ひとこと - ORTHODONTICS -

非抜歯矯正について 

私と、私の仲間たちの歯科医院には、子供たちはニコニコ顔でやってきます。
子供たちにとってけっして「恐ろしい場所」なんかではないのです。
 
一般の矯正歯科では、健康な歯を4本ぐらい抜いて治療するというのが当たり前のように行われていますが私と私の仲間の歯科医院では、歯は抜かないで矯正しています。
 
親からもらった大事な歯を抜いてしまうなんて、とんでもない。人間の体には無駄な組織はありません。だいいち痛いではありませんか。
 
私どもにいらっしゃた小さな患者さんたちの中には、診察室に入ってくるなり、小さな声で私にいいます。「先生、お願い。抜かないで…」と。
 
歯科医師会では、歯の健康づくりを提唱して「8020運動」といういます。全部で28本ある自分の歯を80歳時に20本は残すようにしよう!と呼びかけているのです。矯正のために健康な歯を、若いうち(小さなうち)に4本も抜かれてしまっては、すでに24本しかありません。80歳になった頃には、いったい自分の歯は何本残っているのでしょうか?
 
当たり前ですが、歯は1度でも削ったり、抜いたりしたらもう元へはもどりません。
 
抜歯による様々な生体への影響、生涯を通じて患者さんに及ぼす弊害は、はかりしれないものがあります。
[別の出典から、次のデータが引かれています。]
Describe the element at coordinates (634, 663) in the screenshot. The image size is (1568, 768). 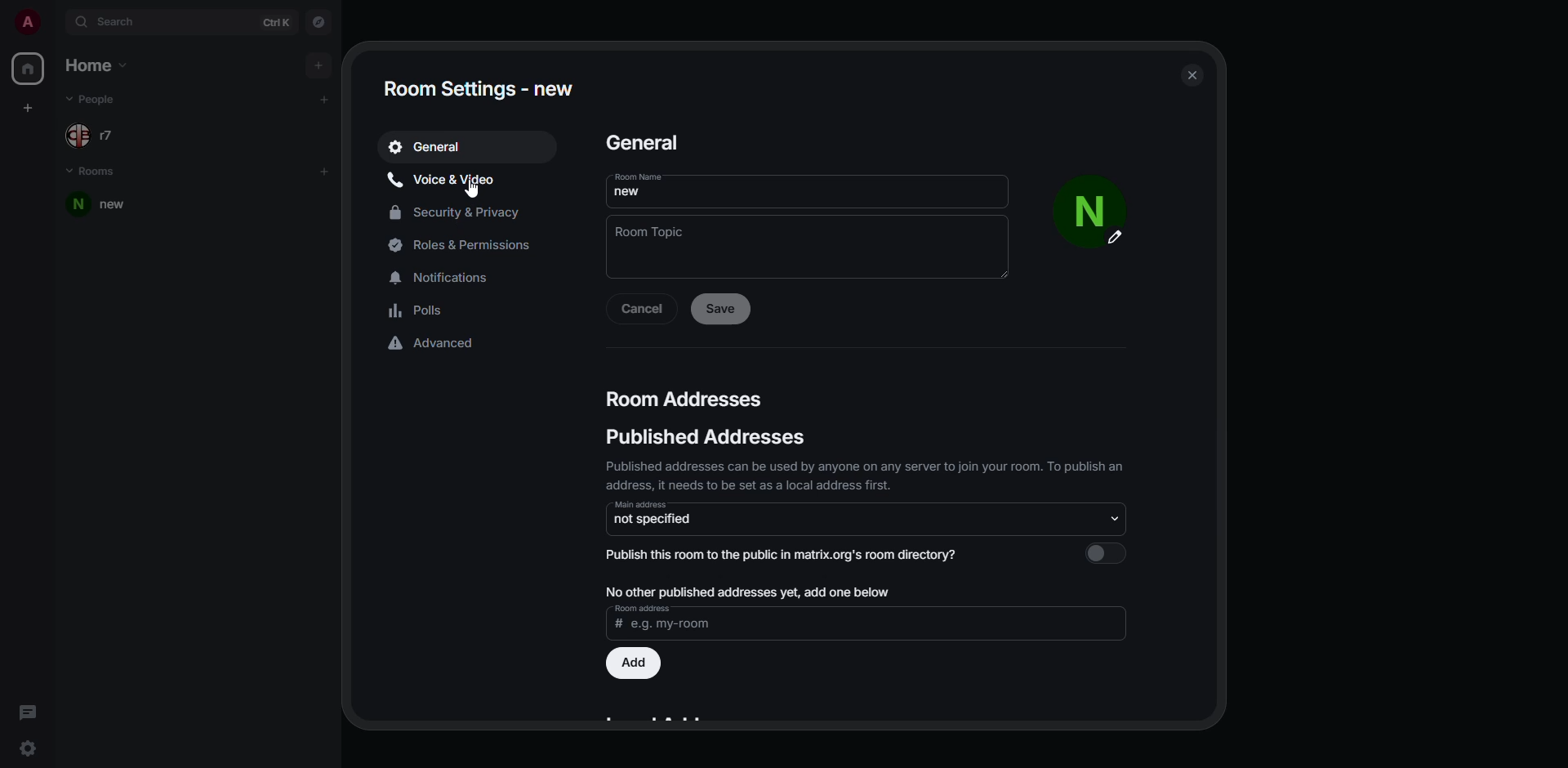
I see `add` at that location.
日本の歯科大学の歴史は110年ほどで、いろいろな治療方法が研究されていて、ひとつの治療方法が絶対というわけではないのです。しかし、「歯を抜かずにすむものなら、抜かないほうがよい」のです。
 
歯を抜いた為に、口のバランスが崩れて噛めなくなった、あごの関節が痛くなった、食べ物が詰まりやすくなったなどと訴えたり、体のバランスを保てずに頭痛や生理痛、肩こりなど。原因がはっきりせず体の変調を訴えているケースはいくらでもあります。
 
どんな方法を実践しても、そこにはプラスとマイナスが生じますが、生体に自然な、人にやさしい歯科治療とは、できるだけマイナスを少なくしてプラスを得る方法のことではないか、と私は考えます。そのためにも、私は歯を抜きません。
 
21世紀からの治療方法は歯を抜く・削るといった、後戻りのできない不可逆的治療よりも、患者さんの機能や免疫を高める治療が主流になっていくのではないでしょうか。
 
できるだけ歯を削らずに、残し保存する治療が患者さんの立場からも望まれる治療だと思います。